Evidemment, ici: l'idée de fuite. Cette maison qui est à louer ici, non meublée; qui intéresse Janine. Moi, je n'en veux pas. Pas de maison.

Les cigarettes. Je ne fume pas. Le sens de « fumer » dans le journal du pasteur des Faux-Monnayeurs. Ici, déchiquetées, vides. N'intéressent pas les autres jeunes gens. Homosexualité.

Sens homosexuel des gaines. Dernière partie de mon analyse. Mais je n'y crois pas!

Faudra-t-il reprendre les séances?

Fuir aussi l'analyse.

Caillois: conversation d'hier soir avec Pelorson. Il a vu Bataille, le congrès. Pelorson ne voudrait pas parler sous la présidence de Caillois. Misogynie de Caillois. Petit névropathe.

Fuite, mais qque chose me retient, me fait revenir en arrière: ce cahier même. Qu'est-ce? Le passé un peu coagulé. Mes vieux « complexes »?

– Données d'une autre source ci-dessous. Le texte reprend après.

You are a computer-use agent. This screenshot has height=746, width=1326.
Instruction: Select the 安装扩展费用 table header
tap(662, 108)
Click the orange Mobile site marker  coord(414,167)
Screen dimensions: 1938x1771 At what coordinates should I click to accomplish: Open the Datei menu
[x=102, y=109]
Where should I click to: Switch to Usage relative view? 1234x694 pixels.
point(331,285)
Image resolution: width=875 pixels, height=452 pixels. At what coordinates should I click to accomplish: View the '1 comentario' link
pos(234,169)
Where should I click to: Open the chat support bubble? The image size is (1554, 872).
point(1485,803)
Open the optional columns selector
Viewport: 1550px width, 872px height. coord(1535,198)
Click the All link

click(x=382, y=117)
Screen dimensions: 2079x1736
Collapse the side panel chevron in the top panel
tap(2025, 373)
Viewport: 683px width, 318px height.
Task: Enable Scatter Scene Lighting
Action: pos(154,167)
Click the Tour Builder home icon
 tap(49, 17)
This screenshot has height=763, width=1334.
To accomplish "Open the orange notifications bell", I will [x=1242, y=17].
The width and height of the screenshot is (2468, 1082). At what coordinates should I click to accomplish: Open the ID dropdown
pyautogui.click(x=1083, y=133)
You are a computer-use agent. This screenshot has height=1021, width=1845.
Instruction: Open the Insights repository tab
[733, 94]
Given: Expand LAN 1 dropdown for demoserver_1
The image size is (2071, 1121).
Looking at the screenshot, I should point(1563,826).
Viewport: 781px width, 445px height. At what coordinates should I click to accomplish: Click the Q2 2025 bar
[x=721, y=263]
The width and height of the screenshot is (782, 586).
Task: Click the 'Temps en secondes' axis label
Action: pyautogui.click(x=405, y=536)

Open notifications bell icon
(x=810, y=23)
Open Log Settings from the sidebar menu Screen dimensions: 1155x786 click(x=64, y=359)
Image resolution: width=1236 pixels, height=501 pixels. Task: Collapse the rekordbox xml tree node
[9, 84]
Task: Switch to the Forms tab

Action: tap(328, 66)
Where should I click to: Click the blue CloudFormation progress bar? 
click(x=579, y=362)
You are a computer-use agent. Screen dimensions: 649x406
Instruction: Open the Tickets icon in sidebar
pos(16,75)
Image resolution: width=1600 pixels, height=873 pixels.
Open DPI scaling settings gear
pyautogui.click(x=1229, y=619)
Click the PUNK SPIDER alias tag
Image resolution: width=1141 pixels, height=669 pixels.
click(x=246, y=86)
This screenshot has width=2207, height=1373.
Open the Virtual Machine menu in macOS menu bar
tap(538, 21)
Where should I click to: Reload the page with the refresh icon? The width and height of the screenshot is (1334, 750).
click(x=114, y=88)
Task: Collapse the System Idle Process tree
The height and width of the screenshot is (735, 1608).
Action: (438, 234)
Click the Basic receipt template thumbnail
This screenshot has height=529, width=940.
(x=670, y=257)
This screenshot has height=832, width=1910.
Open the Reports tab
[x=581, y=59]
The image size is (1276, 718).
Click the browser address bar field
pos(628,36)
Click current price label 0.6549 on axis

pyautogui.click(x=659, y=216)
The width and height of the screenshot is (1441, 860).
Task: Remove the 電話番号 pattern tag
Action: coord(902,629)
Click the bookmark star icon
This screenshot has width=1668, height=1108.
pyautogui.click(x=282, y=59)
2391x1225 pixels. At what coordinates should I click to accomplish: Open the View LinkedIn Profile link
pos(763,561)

Cependant à la fin je m'échappe. Mais ça a l'air d'une farce.

Les souliers. Naturellement les gros souliers que j'ai achetés à Dieppe. Les godillots sont lourds dans le sac. Les militaires. Le défilé du 14 Juillet. Rêvasseries avec les Compagnies Sahariennes comme objet (j'avais, à Batna, demandé d'y être envoyé). La Légion: sujet de conversations récentes, avec Pelorson, avec Leiris, avec Janine. Les gens qui fuient à la Légion. Ce type dont on a publié des poèmes dans Volontés et qui s'est engagé dans la Légion; ce légionnaire qui a écrit à Leiris sur le sacré dans la vie quotidienne.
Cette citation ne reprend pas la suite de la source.